Harvest Moon (Part I of III)
The hour is somewhat after 3 o’clock. Tonight I could not sleep. As usual at this season my mind is filled with that disagreeable mix of wanderlust and nostalgic longing, so that the past and future seem well taken care of while the present is foolishly neglected.
I have written of these things before. But as I have intimated, tonight they invaded my mind and occupied it with great tenacity, so that eventually I abandoned any vain thought of sleep and took again to looking out across the roof tops in my customary direction. The harvest moon was high, as I gazed on the blank slated roofs of the old town, towards the place which was (to my enduring frustration) invisible from my vantage point. And yet, to me it always seemed tangible at a distance, out of sight maybe but never out of mind.
I felt the call very strongly tonight – drawing me on, pulling my consciousness back into the warmth of past memories which surround and enclose me like one of my father’s velvet lined coffins in which I used to lay myself in as a boy. I took my hat, coat and shoes, and stepped out into the night.
Harvest Moon (Part II of III)
The night was clear, and eerily still, such that any occasional breath of wind as there might be sent a chill down my spine. I looked around; I was alone. There was no need at all to think about where I should go or which way I should take. My feet seemed to divine a purpose tonight which, as yet, I do not comprehend in my mind. These were steps of destiny, I feel sure, but there seemed to be no urgency. I paced slowly down the street, noting the grand and multifarious forms of the great knockers on those Georgian front doors which are such a part of my boy-hood recollections.
I passed through the churchyard, where the moon shadows play games of chase with nameless nocturnal things among the headstones, and where the dew lies heavily. And I came to the place where I presently stand, looking across the road to the little cottage. My beloved once lived here, and though she is long gone the house still stands. Often I come here, and linger pathetically, and write in my diary as I do now.
Now, I seem to feel her presence more closely than ever. Inhaling the damp autumn air I scent her perfume, untarnished through the intervening years. I remember the flowers she used to tend, under her window. Grief and yearning overwhelm me as I look on the forsaken wilderness which has usurped their place.
The windows are dirty, and one of the panes is shattered.
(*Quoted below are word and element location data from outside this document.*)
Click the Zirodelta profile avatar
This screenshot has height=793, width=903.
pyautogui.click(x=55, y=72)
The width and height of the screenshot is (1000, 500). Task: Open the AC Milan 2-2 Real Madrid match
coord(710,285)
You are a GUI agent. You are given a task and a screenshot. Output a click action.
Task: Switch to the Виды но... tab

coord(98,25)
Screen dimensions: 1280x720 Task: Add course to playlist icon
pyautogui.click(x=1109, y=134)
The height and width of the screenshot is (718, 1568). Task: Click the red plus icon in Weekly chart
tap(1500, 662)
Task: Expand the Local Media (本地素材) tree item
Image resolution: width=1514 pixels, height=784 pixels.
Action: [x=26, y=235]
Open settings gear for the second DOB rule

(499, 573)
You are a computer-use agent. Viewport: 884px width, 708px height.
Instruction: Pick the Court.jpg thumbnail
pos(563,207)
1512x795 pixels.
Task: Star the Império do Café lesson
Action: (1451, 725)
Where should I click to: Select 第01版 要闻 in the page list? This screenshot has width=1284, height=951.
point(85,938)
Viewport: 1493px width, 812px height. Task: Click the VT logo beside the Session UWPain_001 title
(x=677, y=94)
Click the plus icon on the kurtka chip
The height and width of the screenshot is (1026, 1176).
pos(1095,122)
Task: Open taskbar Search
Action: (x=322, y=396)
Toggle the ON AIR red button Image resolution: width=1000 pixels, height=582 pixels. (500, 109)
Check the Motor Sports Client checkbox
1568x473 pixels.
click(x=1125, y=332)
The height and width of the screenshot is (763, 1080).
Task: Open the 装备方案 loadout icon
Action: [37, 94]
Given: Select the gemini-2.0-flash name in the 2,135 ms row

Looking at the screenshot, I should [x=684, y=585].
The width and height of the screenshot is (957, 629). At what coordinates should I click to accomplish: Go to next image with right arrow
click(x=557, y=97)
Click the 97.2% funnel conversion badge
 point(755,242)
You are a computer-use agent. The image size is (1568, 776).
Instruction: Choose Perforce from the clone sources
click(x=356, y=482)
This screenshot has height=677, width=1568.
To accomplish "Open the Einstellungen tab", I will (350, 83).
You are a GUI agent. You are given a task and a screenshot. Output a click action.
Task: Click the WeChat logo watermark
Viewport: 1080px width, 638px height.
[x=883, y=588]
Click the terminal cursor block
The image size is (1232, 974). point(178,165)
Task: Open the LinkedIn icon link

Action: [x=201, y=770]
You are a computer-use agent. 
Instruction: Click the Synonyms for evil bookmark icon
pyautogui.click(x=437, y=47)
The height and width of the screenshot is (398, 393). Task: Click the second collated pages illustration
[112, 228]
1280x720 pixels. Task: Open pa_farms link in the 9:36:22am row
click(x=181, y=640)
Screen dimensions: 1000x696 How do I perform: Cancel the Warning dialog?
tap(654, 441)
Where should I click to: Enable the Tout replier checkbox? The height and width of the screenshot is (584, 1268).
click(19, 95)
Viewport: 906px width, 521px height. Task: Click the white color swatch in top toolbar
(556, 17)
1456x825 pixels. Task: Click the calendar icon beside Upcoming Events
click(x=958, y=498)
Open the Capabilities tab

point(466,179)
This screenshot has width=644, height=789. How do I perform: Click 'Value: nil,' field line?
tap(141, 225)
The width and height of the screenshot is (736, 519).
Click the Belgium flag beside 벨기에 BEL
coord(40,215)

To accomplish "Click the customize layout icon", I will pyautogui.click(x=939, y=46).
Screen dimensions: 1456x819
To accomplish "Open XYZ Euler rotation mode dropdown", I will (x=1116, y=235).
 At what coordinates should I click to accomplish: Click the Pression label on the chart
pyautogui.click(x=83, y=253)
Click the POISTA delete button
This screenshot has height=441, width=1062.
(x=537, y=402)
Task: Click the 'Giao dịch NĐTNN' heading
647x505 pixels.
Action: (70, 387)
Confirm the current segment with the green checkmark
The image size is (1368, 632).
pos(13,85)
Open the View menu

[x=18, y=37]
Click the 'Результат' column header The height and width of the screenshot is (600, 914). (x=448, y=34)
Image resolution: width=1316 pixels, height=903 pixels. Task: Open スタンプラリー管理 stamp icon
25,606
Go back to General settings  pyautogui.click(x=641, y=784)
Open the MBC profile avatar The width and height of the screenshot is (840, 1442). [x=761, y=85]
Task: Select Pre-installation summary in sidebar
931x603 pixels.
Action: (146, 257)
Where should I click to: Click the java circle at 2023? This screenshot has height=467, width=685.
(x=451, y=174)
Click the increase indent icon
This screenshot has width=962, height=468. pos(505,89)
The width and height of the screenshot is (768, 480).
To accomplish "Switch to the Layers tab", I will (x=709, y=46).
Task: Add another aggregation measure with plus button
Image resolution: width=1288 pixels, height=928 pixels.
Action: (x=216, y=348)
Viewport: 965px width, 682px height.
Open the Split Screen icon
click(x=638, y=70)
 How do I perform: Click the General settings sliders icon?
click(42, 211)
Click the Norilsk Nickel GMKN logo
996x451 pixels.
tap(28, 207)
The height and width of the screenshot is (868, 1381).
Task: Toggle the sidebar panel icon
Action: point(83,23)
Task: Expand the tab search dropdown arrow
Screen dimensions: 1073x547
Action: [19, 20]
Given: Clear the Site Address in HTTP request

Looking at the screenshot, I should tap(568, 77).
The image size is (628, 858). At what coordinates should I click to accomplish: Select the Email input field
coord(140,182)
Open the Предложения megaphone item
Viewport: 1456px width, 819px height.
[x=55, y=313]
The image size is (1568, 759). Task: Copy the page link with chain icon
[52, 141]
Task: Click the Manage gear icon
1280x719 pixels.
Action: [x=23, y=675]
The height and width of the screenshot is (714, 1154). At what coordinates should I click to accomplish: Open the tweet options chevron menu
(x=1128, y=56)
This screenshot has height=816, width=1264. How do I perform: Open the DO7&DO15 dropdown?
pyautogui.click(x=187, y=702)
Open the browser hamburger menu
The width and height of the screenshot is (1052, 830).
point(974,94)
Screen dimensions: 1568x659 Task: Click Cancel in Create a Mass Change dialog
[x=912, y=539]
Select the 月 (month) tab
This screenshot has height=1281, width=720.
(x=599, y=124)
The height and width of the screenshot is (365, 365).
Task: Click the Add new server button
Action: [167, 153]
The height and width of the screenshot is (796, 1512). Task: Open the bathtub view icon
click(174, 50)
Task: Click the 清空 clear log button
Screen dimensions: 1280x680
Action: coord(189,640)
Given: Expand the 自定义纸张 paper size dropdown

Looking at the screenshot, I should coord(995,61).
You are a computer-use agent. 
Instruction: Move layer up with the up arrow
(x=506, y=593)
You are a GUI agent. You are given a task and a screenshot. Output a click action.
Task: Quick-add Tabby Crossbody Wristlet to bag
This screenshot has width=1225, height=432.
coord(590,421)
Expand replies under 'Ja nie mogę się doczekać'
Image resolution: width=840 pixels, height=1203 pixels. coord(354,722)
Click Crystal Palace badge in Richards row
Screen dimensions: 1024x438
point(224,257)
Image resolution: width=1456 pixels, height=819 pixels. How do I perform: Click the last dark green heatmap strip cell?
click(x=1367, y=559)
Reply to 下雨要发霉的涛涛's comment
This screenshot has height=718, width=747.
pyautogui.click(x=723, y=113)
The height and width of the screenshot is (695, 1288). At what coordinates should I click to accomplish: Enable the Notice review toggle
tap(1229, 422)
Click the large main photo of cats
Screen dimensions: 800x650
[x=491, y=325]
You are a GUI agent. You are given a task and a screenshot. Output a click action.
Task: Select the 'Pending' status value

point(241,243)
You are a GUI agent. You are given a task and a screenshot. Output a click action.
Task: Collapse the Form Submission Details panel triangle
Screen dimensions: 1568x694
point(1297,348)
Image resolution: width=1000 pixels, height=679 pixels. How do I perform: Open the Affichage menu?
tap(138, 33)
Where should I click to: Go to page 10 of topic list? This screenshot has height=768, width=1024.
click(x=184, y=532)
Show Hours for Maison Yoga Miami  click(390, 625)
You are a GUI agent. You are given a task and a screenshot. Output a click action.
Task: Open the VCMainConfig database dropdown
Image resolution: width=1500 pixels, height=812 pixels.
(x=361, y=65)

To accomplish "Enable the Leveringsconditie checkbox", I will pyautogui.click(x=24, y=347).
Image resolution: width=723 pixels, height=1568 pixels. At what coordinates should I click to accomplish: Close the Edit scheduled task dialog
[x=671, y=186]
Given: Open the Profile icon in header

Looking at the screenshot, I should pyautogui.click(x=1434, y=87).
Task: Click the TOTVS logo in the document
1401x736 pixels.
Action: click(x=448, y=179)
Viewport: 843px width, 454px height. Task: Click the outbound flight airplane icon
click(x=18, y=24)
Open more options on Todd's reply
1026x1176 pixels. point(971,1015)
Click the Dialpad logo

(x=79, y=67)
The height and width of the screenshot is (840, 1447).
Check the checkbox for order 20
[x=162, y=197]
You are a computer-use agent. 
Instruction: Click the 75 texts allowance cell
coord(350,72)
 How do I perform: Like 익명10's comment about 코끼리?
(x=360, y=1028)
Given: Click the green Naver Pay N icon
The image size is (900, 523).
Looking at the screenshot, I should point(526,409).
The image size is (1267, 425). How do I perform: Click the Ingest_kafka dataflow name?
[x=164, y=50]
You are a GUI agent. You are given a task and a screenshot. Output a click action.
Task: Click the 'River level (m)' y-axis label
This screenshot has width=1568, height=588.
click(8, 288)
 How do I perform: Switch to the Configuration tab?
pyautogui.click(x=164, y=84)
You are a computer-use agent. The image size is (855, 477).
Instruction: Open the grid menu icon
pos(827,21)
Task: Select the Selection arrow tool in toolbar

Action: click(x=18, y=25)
The place is altogether dark. Dead. Why did I come here, where there is only despair?
Harvest Moon (Part III of III)
The clock is striking four now. My legs are stiff and my body chilled. I believe I must be suffering from hypothermic hallucinations, for I seem to see a figure at her window. Tall, pale and horribly thin; wringing its hands as if to mirror my own pain. Oh pale vision, why do you stand there in mockery of my misery?
The moon is moving slowly round. I am shivering so much that it is becoming difficult to write. But I feel no desire to seek warmth or comfort, all I need is here and where else would I go? The figure still stands there, half in shadow, half in moonlight, face hidden in the gloom.
The hour is now half past four. I feel a strange and sudden weariness and reluctance to look up to that window, which by now may be revealed in the light of the moon. But I must.
My God! I look up to the window, and suddenly I see what no man would of his own will endure. The moon shines full upon a ghastly face; hollow, parched and spectral…
And the face is my own…
Epilogue
‘Police are still seeking information on the identity of the man whose body was found over the weekend. A post mortem revealed the cause of death to be hypothermia. The death is not being treated as suspicious.’